This year, professional physicists and the few geeks who are still interested in science (should we call them nerds?) are celebrating General Relativity’s centenary.

Great. What of it then?

General Relativity breaks the record for flowery adjectives in science.  It has been described as impossible to understand, poetic, beautiful, elegant and simple.

Book titles must be short and engaging. You are excused.

Book titles must be short and engaging. You are excused.

Surely it’s elegantly simple?


Simple? Einstein’s Zurich notebook. He makes a wrong assumption about weak gravitational fields on this page, and ends up the wrong path. He starts again on the next page, and arrives at the correct solution.

It’s hard to define ‘simple’ in scientific language. I more appropriate (and sober) description would be ‘complete’. General Relativity is the most complete theory of gravity known so far.

Why is it complete?

Because all gravitational phenomena we have observed so far can be modelled by General Relativity. It describes everything from falling apples, to the orbit of planets, the bending of light, the dynamics of galaxy clusters, and even black holes. The domain of validity of the theory covers a wide range of energy levels and scales. And scale is what physics is all about.

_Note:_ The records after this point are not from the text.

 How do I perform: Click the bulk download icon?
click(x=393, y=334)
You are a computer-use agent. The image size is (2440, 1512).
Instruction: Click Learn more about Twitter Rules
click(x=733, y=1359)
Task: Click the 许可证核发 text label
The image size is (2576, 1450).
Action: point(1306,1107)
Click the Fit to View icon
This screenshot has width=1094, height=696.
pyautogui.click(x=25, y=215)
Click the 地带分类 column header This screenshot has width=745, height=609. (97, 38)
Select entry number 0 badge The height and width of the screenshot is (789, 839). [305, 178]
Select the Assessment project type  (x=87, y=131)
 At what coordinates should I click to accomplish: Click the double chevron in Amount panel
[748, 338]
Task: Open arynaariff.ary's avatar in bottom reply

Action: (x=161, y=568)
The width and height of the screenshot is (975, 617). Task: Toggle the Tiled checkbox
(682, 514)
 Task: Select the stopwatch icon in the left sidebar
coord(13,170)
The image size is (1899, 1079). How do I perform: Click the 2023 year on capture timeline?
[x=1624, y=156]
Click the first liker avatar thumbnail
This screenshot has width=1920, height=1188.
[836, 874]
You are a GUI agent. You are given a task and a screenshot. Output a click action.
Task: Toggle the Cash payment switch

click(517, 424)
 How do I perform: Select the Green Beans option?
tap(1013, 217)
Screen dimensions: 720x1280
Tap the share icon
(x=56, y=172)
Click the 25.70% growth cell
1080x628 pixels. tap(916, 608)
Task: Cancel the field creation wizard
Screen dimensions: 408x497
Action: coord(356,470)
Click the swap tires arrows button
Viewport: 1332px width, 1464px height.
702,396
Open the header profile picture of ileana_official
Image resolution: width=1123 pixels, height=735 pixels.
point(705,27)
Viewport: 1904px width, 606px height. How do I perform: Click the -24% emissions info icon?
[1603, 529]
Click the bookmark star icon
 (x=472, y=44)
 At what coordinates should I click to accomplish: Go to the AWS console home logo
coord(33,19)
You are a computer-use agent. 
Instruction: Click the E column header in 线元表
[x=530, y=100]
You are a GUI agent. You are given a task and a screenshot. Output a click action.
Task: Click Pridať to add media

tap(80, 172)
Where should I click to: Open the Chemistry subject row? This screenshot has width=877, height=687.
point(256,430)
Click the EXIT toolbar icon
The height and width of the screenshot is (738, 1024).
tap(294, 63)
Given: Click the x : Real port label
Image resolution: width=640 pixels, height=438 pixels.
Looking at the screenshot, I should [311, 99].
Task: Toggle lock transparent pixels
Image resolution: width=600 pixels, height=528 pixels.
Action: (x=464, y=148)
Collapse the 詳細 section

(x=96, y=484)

When the BICEP-2 experiment claimed to observe gravitational waves, there was a deeper (and probably more significant) result. It meant that General Relativity is valid up to the GeV energy scale, almost reaching the domain where quantum physics becomes the preferred description.

Can it describe the whole Universe?

Almost. Modern cosmology is based on General Relativity applied to a simple model of the Universe.

We have the field equations for gravity: the Einstein field equations.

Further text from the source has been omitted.